There's no reason to lock yourself into an intel-only solution. Just use DeepFilterNet. The results of this on my noisy server room were insanely good. Almost no voice dropout with 100% fan noise removal.
https://github.com/Rikorose/DeepFilterNet
EDIT: Even more interesting, it looks like OpenVino is just DeepFilterNet glued to Whisper.cpp and tied to Intel hardware.
https://github.com/intel/openvino-plugins-ai-audacity/tree/m...
> OpenVino is just DeepFilterNet glued to Whisper.cpp and tied to Intel hardware.
Well, no.
When you want to run a model on a truly wide set of devices, you end up sort of wedged into either ONNX, OpenVINO, TensorFlow Lite, and a few other frameworks.
They're all FOSS, and they're software libraries.
YMMV on which is best, of course, but broadly and widely: where are your users, mostly? Desktop? OpenVINO. Web? TensorFlow. Mobile and desktop? ONNX. This isnt entirely accurate because ex. I reach for ONNX every time because that is what I'm familiar with. All of them make effort to reach every platform, ex. OpenVINO goes supports ARM, and not in a trivial manner.
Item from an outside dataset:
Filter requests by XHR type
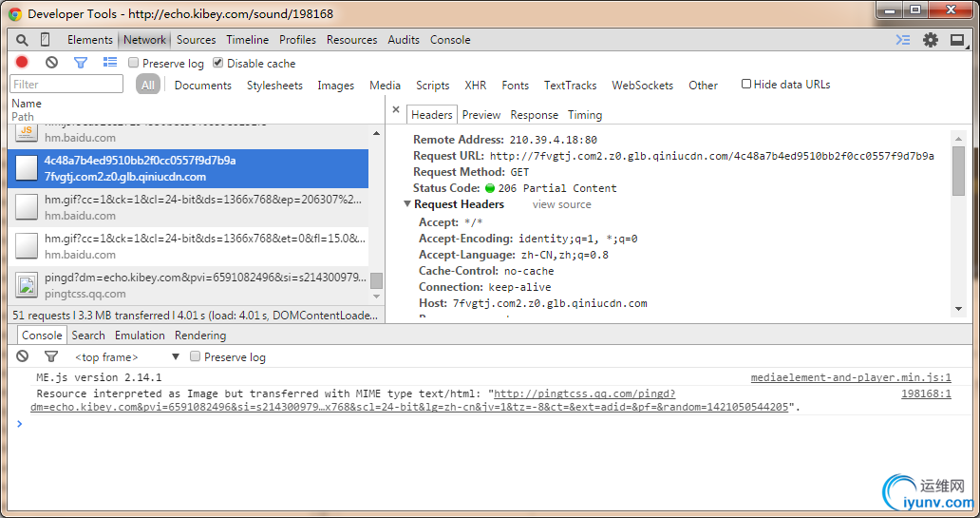This screenshot has width=980, height=518. click(475, 86)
That all being said, TL;DR:
It is "not even wrong", in the Pauli sense, to imply OpenVINO is Intel-only, and to describe OpenVINO as "just glu[ing a model to inference code]"
You're describing 3 different components (a hardware acceleration library, and inference library, and a model) and suggesting the hardware accelerated inference library just glues together a model-specific inference library and a model. The mastroyshka doll is inverted: whisper.cpp uses openvino to acclerate its model-specific inference code.
https://docs.openvino.ai/2024/about-openvino/release-notes-o...
https://www.nvidia.com/en-us/geforce/broadcasting/broadcast-...
https://docs.openvino.ai/2024/about-openvino/release-notes-o...
Go look at CPUs benchmarks on Phoronix; AMD Ryzen cpus regularly trounce Intel cpus using openVINO inference.
I found a very old audio cassette from my childhood with me and some other kids talking while a song is playing in background. I tried subtracting the song using Audacity but for that to work reference song and recording must align "perfectly" which is very very hard. Not just the timing (which i found can be a problem with cassettes) loudness/frequency distribution must also align perfectly.
Found Smartsubtract https://oxfordwaveresearch.com/products/smartsubtract/ which seems to do exactly the same but it's not available for download.
Is there any (AI even?) tool that might do that? I tried an online AI tool which claimed it can extract voices but it returned back silence. I want to try OpenVino but not sure it will be useful with faint spoken words in a noisy environment with a song.
The next question on the problem would be "Give at least three reasons why this doesn't perfectly remove the reference sound," of course.
Other things to do would be to fix any tape warble or flutter, normalize the volume, do simple things like high pass filtering anything below 75hz (as most voices don't make audible volume at those frequencies, especially children's voices.
Then I would get a spectrum analyzer plugin and see if there are any spots that are clearly music vs children speaking and zap them out.
(Audition is pretty good software for this, you might still be able to find the download and mass unlock serial key that Adobe released for version 3.0 somewhere on the internet, of course, this is only for people who bought it as a perpetual license back in the day and need to activate it now that the activation servers have gone offline, so no pirating it!)
I'm not gonna say it will be perfect but you might do well enough to be able to hear what everyone is saying and it not sound too bizarre.
Also looking at frequency spectrum and removing sounds from there I learned that music and spoken both contain a bunch of different frequency. To completely eleminate music, i have to remove all of it which is not easy to see or trace manually.
From what you are saying, given audition is an adobe tool, it should be sufficient.